§ WHAT NEEDS TO BE DONE
Each line in the material below, starting at the one that contains "You are a GUI" and ending at the one that contains "Task: Open the post options three-dot menu", should be repeated exactly; the pictures should not.

§ RECORDS FOR THE EXERCISE

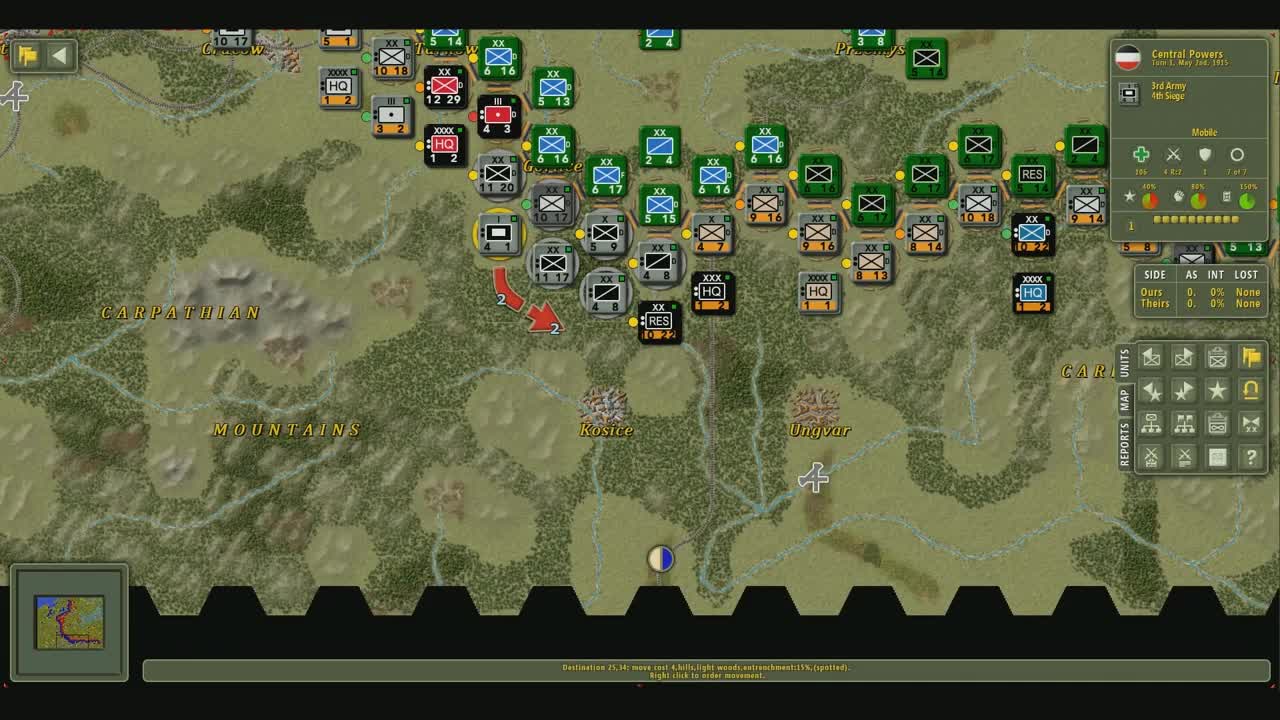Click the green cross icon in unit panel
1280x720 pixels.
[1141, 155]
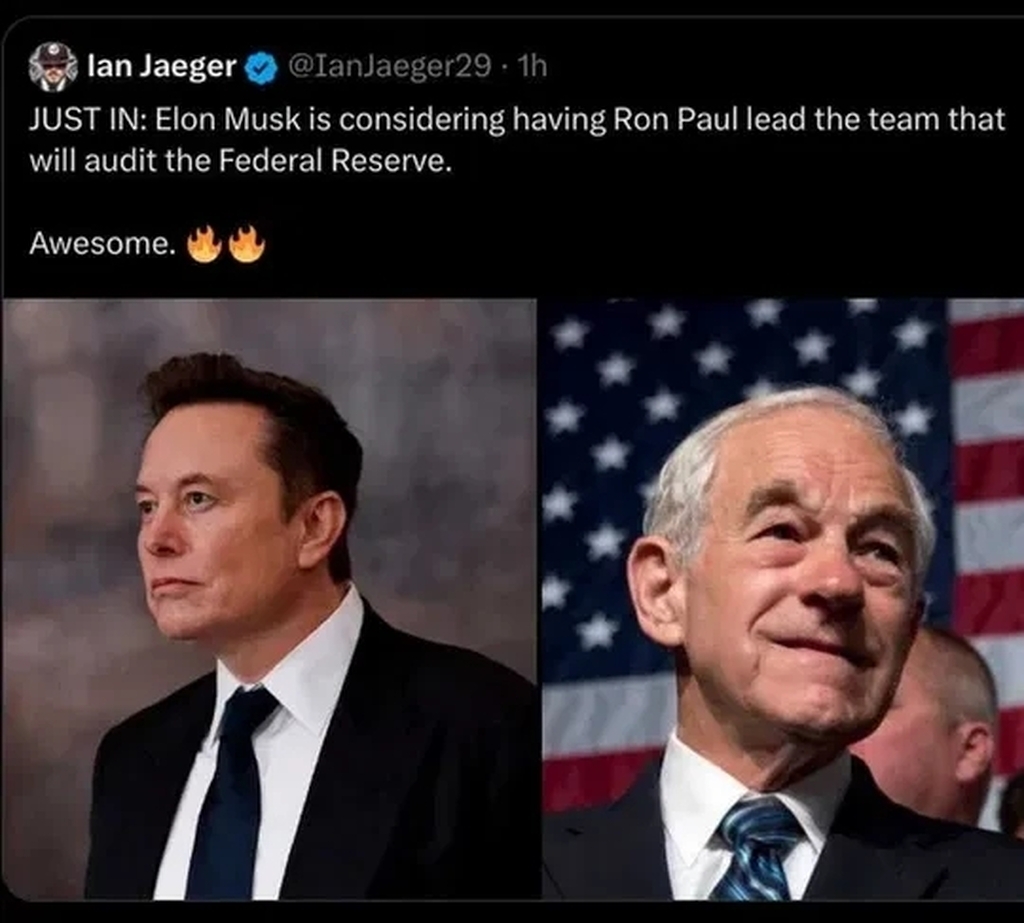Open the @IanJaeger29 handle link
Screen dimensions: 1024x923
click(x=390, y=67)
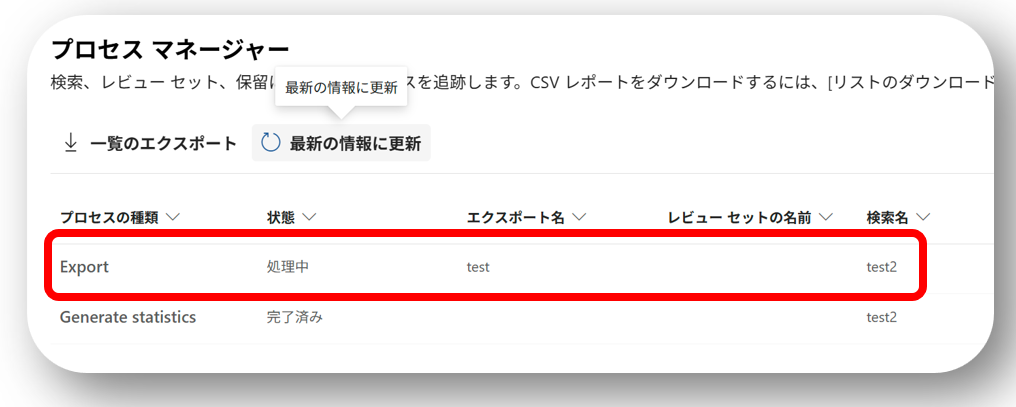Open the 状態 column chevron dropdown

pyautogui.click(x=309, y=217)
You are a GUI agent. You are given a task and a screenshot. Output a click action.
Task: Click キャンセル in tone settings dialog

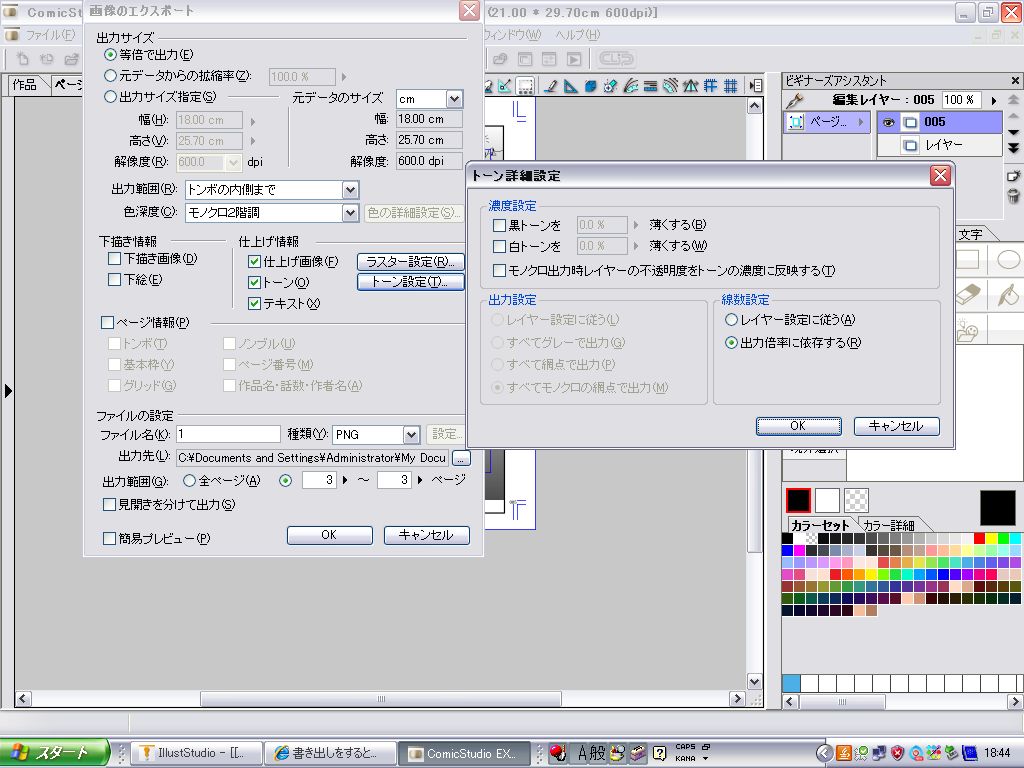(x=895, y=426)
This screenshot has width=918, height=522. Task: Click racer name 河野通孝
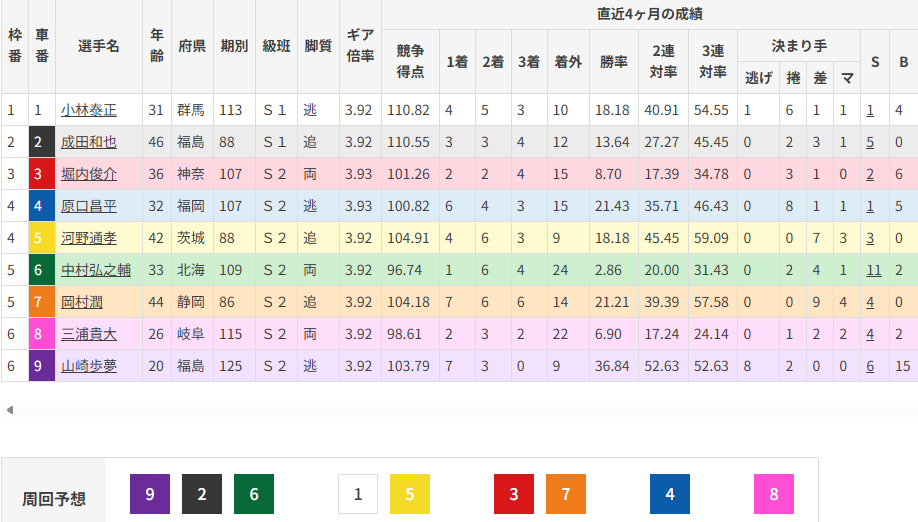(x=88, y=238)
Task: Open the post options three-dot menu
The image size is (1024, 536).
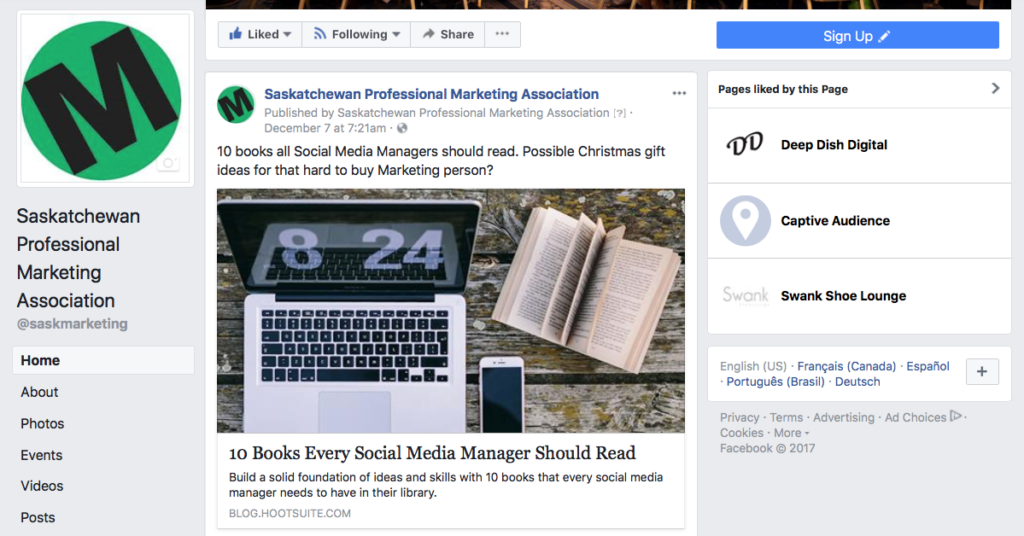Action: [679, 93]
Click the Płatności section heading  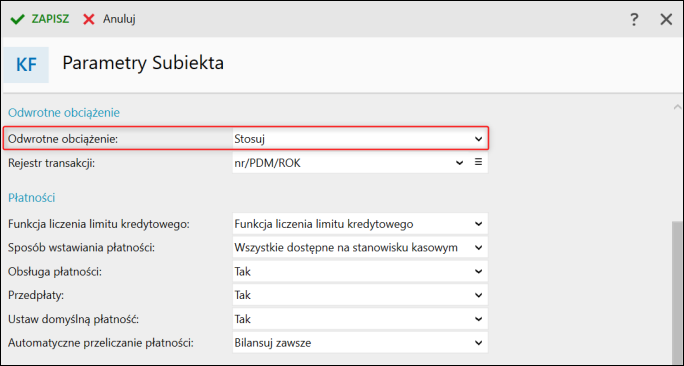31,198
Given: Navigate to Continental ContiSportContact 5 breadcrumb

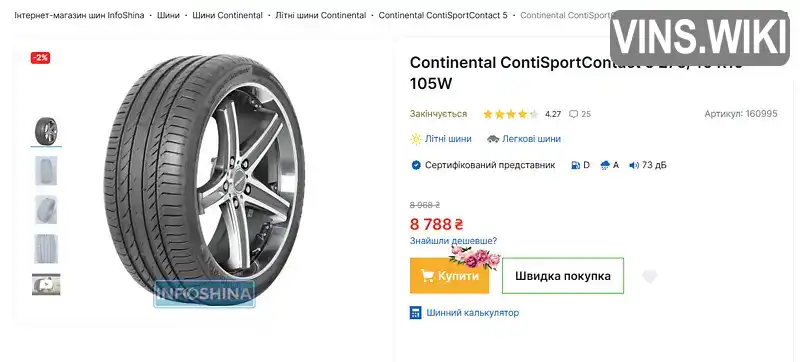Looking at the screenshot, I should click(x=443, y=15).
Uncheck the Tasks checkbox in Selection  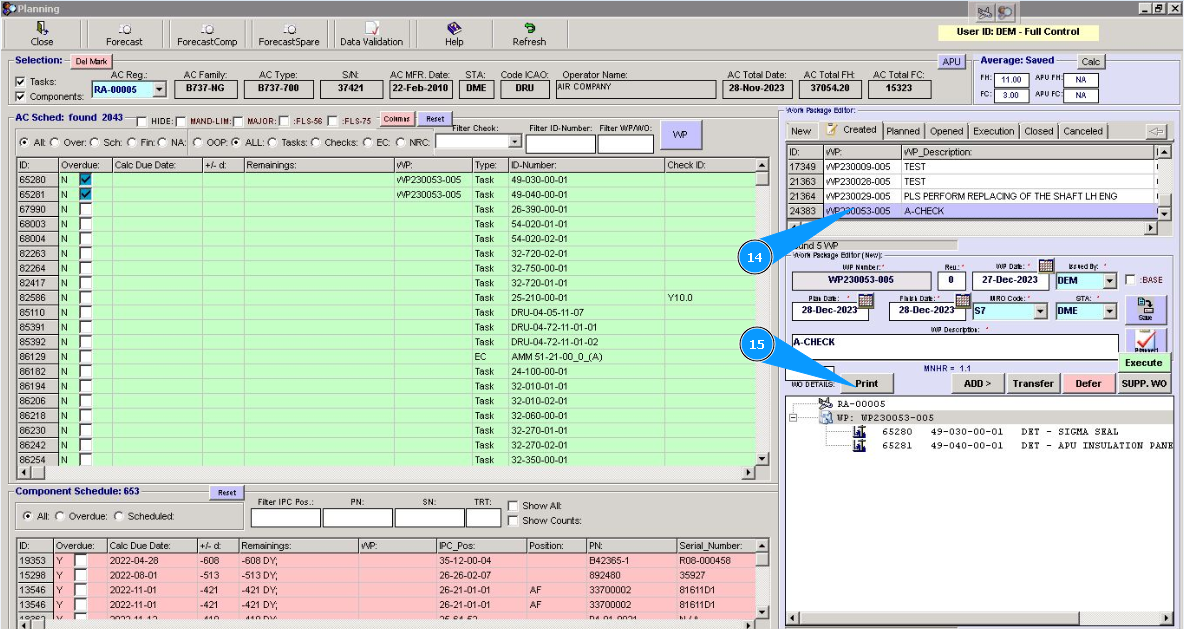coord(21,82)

§ RESPONSE BOX
You are a GUI agent. You are given a task and a screenshot. Output a click action.
Task: Click キャンセル in tone settings dialog

(x=895, y=426)
This screenshot has width=918, height=522. Task: Click racer name 河野通孝
(x=88, y=238)
Task: Open the post options three-dot menu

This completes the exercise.